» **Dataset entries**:
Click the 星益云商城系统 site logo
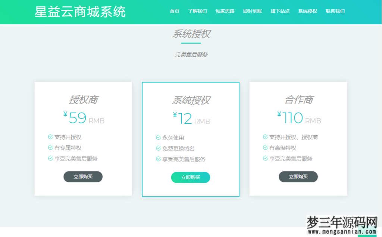 coord(80,12)
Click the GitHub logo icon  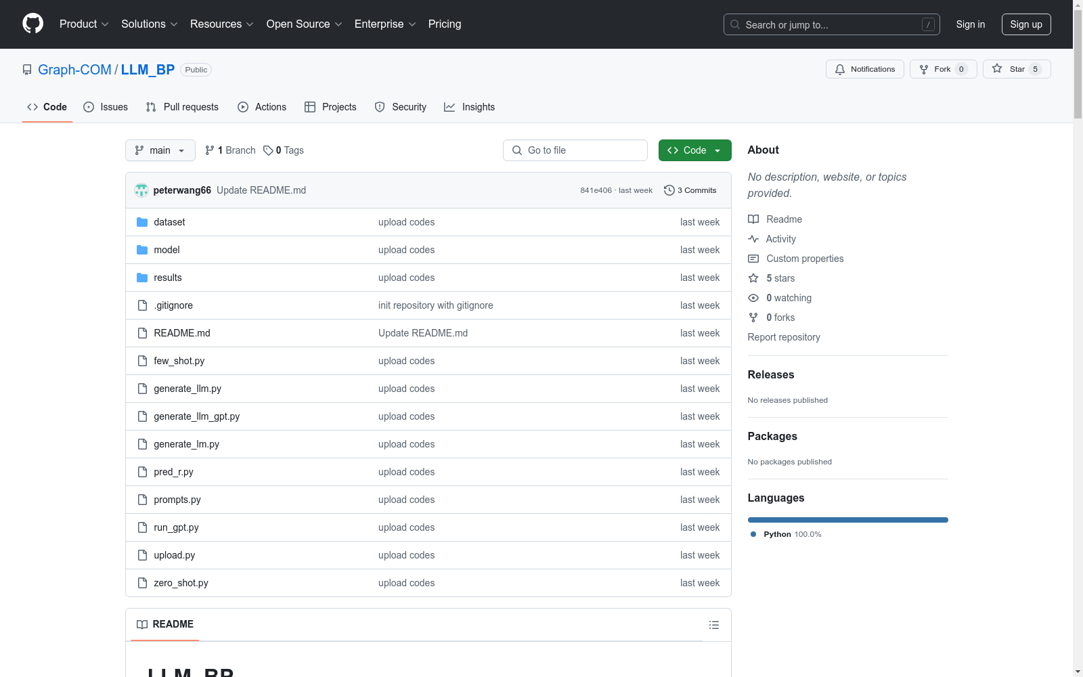pyautogui.click(x=32, y=24)

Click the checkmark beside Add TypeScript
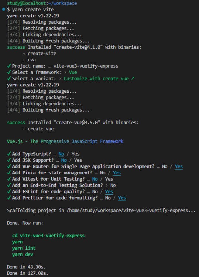point(9,154)
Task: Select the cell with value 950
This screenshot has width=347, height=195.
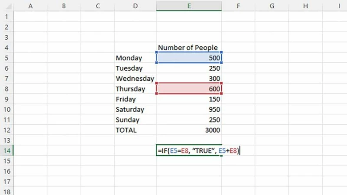Action: click(189, 110)
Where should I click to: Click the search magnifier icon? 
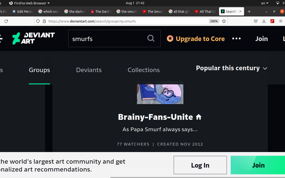point(151,39)
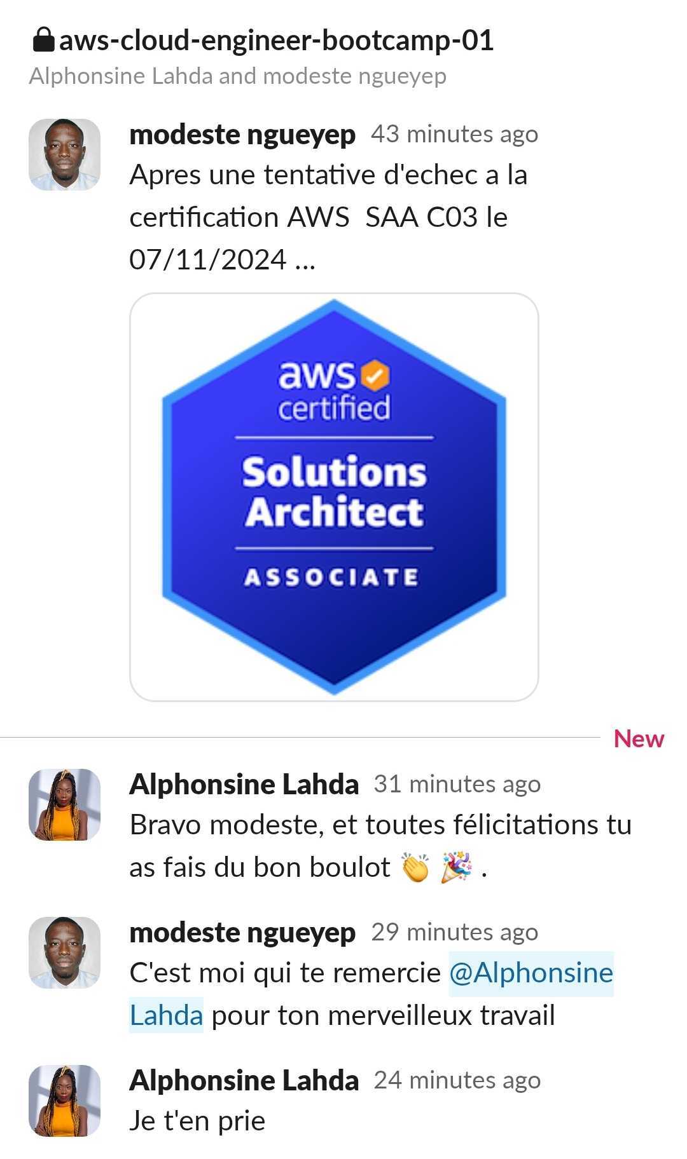Click the 43 minutes ago timestamp
The width and height of the screenshot is (687, 1159).
454,135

» **THE PROBLEM**:
Where the line containing "Where should I" appears, begin writing out the lines word for word, and continue through the last line of the data, leaving out pictures.

» **OUTPUT BELOW**:
Where should I click to: Click the search magnifier icon? 
point(151,39)
Click the 43 minutes ago timestamp
The width and height of the screenshot is (687, 1159).
454,135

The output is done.